On 3/13/2024 11:46 AM, Paul Moore wrote:
> On Mar 13, 2024 Casey Schaufler <casey@schaufler-ca.com> wrote:
>> LSM: use 32 bit compatible data types in LSM syscalls.
>>
>> Change the size paramters in lsm_list_modules(), lsm_set_self_attr()
> s/paramters/parameters/
>
>> and lsm_get_self_attr() from size_t to u32. This avoids the need to
>> have different interfaces for 32 and 64 bit systems.
>>
>> Signed-off-by: Casey Schaufler <casey@schaufler-ca.com>
> We should add the following 'Fixes:' tags as well as a stable marking:
>
>   Cc: stable@vger.kernel.org
>   Fixes: a04a1198088a ("LSM: syscalls for current process attributes")
>   Fixes: ad4aff9ec25f ("LSM: Create lsm_list_modules system call")
>
>> ---
>>  include/linux/lsm_hook_defs.h                        |  4 ++--
>>  include/linux/security.h                             |  8 ++++----
>>  security/apparmor/lsm.c                              |  4 ++--
>>  security/lsm_syscalls.c                              | 10 +++++-----
>>  security/security.c                                  | 14 +++++++-------
>>  security/selinux/hooks.c                             |  4 ++--
>>  security/smack/smack_lsm.c                           |  4 ++--
>>  tools/testing/selftests/lsm/common.h                 |  6 +++---
>>  tools/testing/selftests/lsm/lsm_get_self_attr_test.c | 12 ++++++------
>>  tools/testing/selftests/lsm/lsm_list_modules_test.c  |  8 ++++----
>>  tools/testing/selftests/lsm/lsm_set_self_attr_test.c |  6 +++---
>>  11 files changed, 40 insertions(+), 40 deletions(-)
> ..
>
>> diff --git a/security/security.c b/security/security.c
>> index 7035ee35a393..a0f9caf89ae1 100644
>> --- a/security/security.c
>> +++ b/security/security.c
>> @@ -810,7 +810,7 @@ int lsm_fill_user_ctx(struct lsm_ctx __user *uctx, size_t *uctx_len,
>>  	nctx->ctx_len = val_len;
>>  	memcpy(nctx->ctx, val, val_len);
>>  
>> -	if (copy_to_user(uctx, nctx, nctx_len))

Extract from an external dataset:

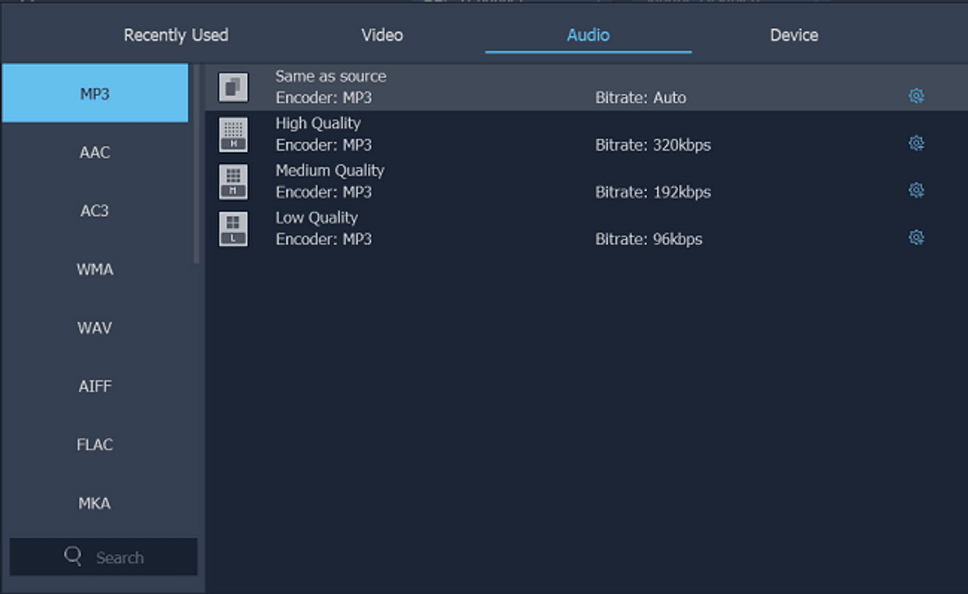968x594 pixels.
Task: Click the Low Quality preset icon
Action: 233,229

>> +	if (uctx && copy_to_user(uctx, nctx, nctx_len))
>>  		rc = -EFAULT;
> Hey, where did that @uctx check come from?
>
> I'm trying to work through if that is a good/bad change, but regardless
> of if we want to make that change, it really should be in a separate
> patch as it has nothing to do with the syscall parameter changes.
>
>> diff --git a/tools/testing/selftests/lsm/lsm_get_self_attr_test.c b/tools/testing/selftests/lsm/lsm_get_self_attr_test.c
>> index e0e313d9047a..288302a444e0 100644
>> --- a/tools/testing/selftests/lsm/lsm_get_self_attr_test.c
>> +++ b/tools/testing/selftests/lsm/lsm_get_self_attr_test.c
>> @@ -76,8 +76,8 @@ TEST(flags_zero_lsm_get_self_attr)
>>  {
>>  	const long page_size = sysconf(_SC_PAGESIZE);
>>  	struct lsm_ctx *ctx = calloc(page_size, 1);
>> -	__u64 *syscall_lsms = calloc(page_size, 1);
>> -	size_t size;
>> +	__u32 *syscall_lsms = calloc(page_size, 1);
> I believe that should remain a __u64 pointer as we didn't change the
> first parameter to lsm_list_modules().  I'm guessing this was an victim
> of an overzealous /u64/u32/ search-n-replace going from v1 to v2.
>
>> +	__u32 size;
>>  	int lsmcount;
>>  	int i;
>>  
> In the interest of speeding things along, I'm happy to make the above
> changes while merging Casey, but if you would prefer to do a respin
> that's fine with me - let me know either way so I can plan accordingly.

I'll respin. Shouldn't take very long.